REQUIRED ACTION:
Each record has to be returned exactly as it appears.

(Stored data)

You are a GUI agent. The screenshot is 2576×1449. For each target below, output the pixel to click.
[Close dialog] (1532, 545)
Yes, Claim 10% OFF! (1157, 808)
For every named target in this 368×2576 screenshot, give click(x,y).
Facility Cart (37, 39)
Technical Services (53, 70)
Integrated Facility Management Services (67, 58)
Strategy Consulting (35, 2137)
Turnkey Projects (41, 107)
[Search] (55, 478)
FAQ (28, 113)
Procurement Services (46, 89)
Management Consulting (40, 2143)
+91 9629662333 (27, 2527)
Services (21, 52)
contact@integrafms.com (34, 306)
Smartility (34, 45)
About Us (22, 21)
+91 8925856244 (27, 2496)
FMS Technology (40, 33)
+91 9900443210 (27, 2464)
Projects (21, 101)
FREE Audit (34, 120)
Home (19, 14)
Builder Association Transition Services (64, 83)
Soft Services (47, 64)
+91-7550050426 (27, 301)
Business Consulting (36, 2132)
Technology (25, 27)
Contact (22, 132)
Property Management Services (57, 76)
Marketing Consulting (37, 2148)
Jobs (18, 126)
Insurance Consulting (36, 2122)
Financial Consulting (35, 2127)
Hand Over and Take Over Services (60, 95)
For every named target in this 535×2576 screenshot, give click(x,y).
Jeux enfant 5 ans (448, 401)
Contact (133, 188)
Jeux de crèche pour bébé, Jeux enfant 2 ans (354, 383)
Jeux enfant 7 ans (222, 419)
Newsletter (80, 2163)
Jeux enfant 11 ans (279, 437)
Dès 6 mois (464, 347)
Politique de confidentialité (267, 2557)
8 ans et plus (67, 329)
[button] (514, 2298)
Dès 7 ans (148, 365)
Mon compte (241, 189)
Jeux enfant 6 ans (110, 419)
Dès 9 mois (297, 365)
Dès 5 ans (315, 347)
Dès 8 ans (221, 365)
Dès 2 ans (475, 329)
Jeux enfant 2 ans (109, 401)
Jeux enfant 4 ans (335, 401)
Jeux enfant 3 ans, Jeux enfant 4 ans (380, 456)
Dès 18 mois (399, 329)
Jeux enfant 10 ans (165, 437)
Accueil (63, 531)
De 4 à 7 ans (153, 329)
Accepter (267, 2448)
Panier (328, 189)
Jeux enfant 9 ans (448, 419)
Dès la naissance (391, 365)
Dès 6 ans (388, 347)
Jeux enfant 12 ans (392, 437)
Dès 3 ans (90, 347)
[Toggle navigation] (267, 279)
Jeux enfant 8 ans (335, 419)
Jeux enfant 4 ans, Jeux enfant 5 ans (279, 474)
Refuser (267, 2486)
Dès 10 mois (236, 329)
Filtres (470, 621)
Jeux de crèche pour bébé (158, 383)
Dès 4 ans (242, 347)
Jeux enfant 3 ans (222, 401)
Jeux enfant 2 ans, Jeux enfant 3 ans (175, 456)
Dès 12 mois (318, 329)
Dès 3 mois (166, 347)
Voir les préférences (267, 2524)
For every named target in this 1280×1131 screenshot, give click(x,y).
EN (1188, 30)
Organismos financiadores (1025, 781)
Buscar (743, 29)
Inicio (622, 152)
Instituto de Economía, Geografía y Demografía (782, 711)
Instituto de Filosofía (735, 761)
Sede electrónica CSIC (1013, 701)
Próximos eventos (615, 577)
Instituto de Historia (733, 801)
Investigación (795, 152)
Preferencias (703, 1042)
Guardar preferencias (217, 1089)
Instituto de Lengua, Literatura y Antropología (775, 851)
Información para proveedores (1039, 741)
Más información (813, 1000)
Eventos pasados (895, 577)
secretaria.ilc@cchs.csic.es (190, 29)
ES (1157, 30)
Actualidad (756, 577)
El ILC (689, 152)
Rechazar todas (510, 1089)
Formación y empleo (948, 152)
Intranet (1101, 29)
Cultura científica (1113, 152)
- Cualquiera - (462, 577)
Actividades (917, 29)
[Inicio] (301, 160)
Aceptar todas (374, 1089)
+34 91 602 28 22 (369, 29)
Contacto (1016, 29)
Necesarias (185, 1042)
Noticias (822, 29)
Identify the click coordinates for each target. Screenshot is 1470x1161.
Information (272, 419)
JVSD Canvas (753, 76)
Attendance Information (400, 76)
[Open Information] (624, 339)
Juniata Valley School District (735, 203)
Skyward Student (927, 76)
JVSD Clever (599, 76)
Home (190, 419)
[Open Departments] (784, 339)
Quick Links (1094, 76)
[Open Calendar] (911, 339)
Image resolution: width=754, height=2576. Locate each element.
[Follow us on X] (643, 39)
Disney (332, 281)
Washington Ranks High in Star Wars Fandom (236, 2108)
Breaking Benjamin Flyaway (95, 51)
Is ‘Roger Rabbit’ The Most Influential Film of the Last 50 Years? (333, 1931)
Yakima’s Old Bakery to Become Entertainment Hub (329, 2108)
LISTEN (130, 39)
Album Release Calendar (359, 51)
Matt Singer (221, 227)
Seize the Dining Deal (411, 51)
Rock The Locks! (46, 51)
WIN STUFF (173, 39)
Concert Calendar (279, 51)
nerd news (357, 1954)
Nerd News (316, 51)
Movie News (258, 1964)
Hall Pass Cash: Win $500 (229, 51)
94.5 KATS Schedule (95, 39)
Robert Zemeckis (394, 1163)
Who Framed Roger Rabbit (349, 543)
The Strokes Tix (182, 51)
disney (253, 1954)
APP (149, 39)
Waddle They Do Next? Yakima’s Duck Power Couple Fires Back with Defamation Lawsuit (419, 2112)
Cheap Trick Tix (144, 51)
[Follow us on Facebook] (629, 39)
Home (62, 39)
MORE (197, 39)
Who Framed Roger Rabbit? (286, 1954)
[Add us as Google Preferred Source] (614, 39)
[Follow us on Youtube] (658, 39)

WRITTEN ANSWER:
You are a GUI agent. The screenshot is 2576×1449. For each target below, output the pixel to click.
[Close dialog] (1532, 545)
Yes, Claim 10% OFF! (1157, 808)
For every named target in this 368×2576 screenshot, give click(x,y).
Facility Cart (37, 39)
Technical Services (53, 70)
Integrated Facility Management Services (67, 58)
Strategy Consulting (35, 2137)
Turnkey Projects (41, 107)
[Search] (55, 478)
FAQ (28, 113)
Procurement Services (46, 89)
Management Consulting (40, 2143)
+91 9629662333 (27, 2527)
Services (21, 52)
contact@integrafms.com (34, 306)
Smartility (34, 45)
About Us (22, 21)
+91 8925856244 (27, 2496)
FMS Technology (40, 33)
+91 9900443210 (27, 2464)
Projects (21, 101)
FREE Audit (34, 120)
Home (19, 14)
Builder Association Transition Services (64, 83)
Soft Services (47, 64)
+91-7550050426 (27, 301)
Business Consulting (36, 2132)
Technology (25, 27)
Contact (22, 132)
Property Management Services (57, 76)
Marketing Consulting (37, 2148)
Jobs (18, 126)
Insurance Consulting (36, 2122)
Financial Consulting (35, 2127)
Hand Over and Take Over Services (60, 95)
For every named target in this 535×2576 screenshot, give click(x,y).
Jeux enfant 5 ans (448, 401)
Contact (133, 188)
Jeux de crèche pour bébé, Jeux enfant 2 ans (354, 383)
Jeux enfant 7 ans (222, 419)
Newsletter (80, 2163)
Jeux enfant 11 ans (279, 437)
Dès 6 mois (464, 347)
Politique de confidentialité (267, 2557)
8 ans et plus (67, 329)
[button] (514, 2298)
Dès 7 ans (148, 365)
Mon compte (241, 189)
Jeux enfant 6 ans (110, 419)
Dès 9 mois (297, 365)
Dès 5 ans (315, 347)
Dès 8 ans (221, 365)
Dès 2 ans (475, 329)
Jeux enfant 2 ans (109, 401)
Jeux enfant 4 ans (335, 401)
Jeux enfant 3 ans, Jeux enfant 4 ans (380, 456)
Dès 18 mois (399, 329)
Jeux enfant 10 ans (165, 437)
Accueil (63, 531)
De 4 à 7 ans (153, 329)
Accepter (267, 2448)
Panier (328, 189)
Jeux enfant 9 ans (448, 419)
Dès la naissance (391, 365)
Dès 6 ans (388, 347)
Jeux enfant 12 ans (392, 437)
Dès 3 ans (90, 347)
[Toggle navigation] (267, 279)
Jeux enfant 8 ans (335, 419)
Jeux enfant 4 ans, Jeux enfant 5 ans (279, 474)
Refuser (267, 2486)
Dès 10 mois (236, 329)
Filtres (470, 621)
Jeux de crèche pour bébé (158, 383)
Dès 4 ans (242, 347)
Jeux enfant 3 ans (222, 401)
Jeux enfant 2 ans, Jeux enfant 3 ans (175, 456)
Dès 12 mois (318, 329)
Dès 3 mois (166, 347)
Voir les préférences (267, 2524)
For every named target in this 1280×1131 screenshot, give click(x,y).
EN (1188, 30)
Organismos financiadores (1025, 781)
Buscar (743, 29)
Inicio (622, 152)
Instituto de Economía, Geografía y Demografía (782, 711)
Instituto de Filosofía (735, 761)
Sede electrónica CSIC (1013, 701)
Próximos eventos (615, 577)
Instituto de Historia (733, 801)
Investigación (795, 152)
Preferencias (703, 1042)
Guardar preferencias (217, 1089)
Instituto de Lengua, Literatura y Antropología (775, 851)
Información para proveedores (1039, 741)
Más información (813, 1000)
Eventos pasados (895, 577)
secretaria.ilc@cchs.csic.es (190, 29)
ES (1157, 30)
Actualidad (756, 577)
El ILC (689, 152)
Rechazar todas (510, 1089)
Formación y empleo (948, 152)
Intranet (1101, 29)
Cultura científica (1113, 152)
- Cualquiera - (462, 577)
Actividades (917, 29)
[Inicio] (301, 160)
Aceptar todas (374, 1089)
+34 91 602 28 22 (369, 29)
Contacto (1016, 29)
Necesarias (185, 1042)
Noticias (822, 29)
Identify the click coordinates for each target. Screenshot is 1470x1161.
Information (272, 419)
JVSD Canvas (753, 76)
Attendance Information (400, 76)
[Open Information] (624, 339)
Juniata Valley School District (735, 203)
Skyward Student (927, 76)
JVSD Clever (599, 76)
Home (190, 419)
[Open Departments] (784, 339)
Quick Links (1094, 76)
[Open Calendar] (911, 339)
Image resolution: width=754, height=2576. Locate each element.
[Follow us on X] (643, 39)
Disney (332, 281)
Washington Ranks High in Star Wars Fandom (236, 2108)
Breaking Benjamin Flyaway (95, 51)
Is ‘Roger Rabbit’ The Most Influential Film of the Last 50 Years? (333, 1931)
Yakima’s Old Bakery to Become Entertainment Hub (329, 2108)
LISTEN (130, 39)
Album Release Calendar (359, 51)
Matt Singer (221, 227)
Seize the Dining Deal (411, 51)
Rock The Locks! (46, 51)
WIN STUFF (173, 39)
Concert Calendar (279, 51)
nerd news (357, 1954)
Nerd News (316, 51)
Movie News (258, 1964)
Hall Pass Cash: Win $500 (229, 51)
94.5 KATS Schedule (95, 39)
Robert Zemeckis (394, 1163)
Who Framed Roger Rabbit (349, 543)
The Strokes Tix (182, 51)
disney (253, 1954)
APP (149, 39)
Waddle They Do Next? Yakima’s Duck Power Couple Fires Back with Defamation Lawsuit (419, 2112)
Cheap Trick Tix (144, 51)
[Follow us on Facebook] (629, 39)
Home (62, 39)
MORE (197, 39)
Who Framed Roger Rabbit? (286, 1954)
[Add us as Google Preferred Source] (614, 39)
[Follow us on Youtube] (658, 39)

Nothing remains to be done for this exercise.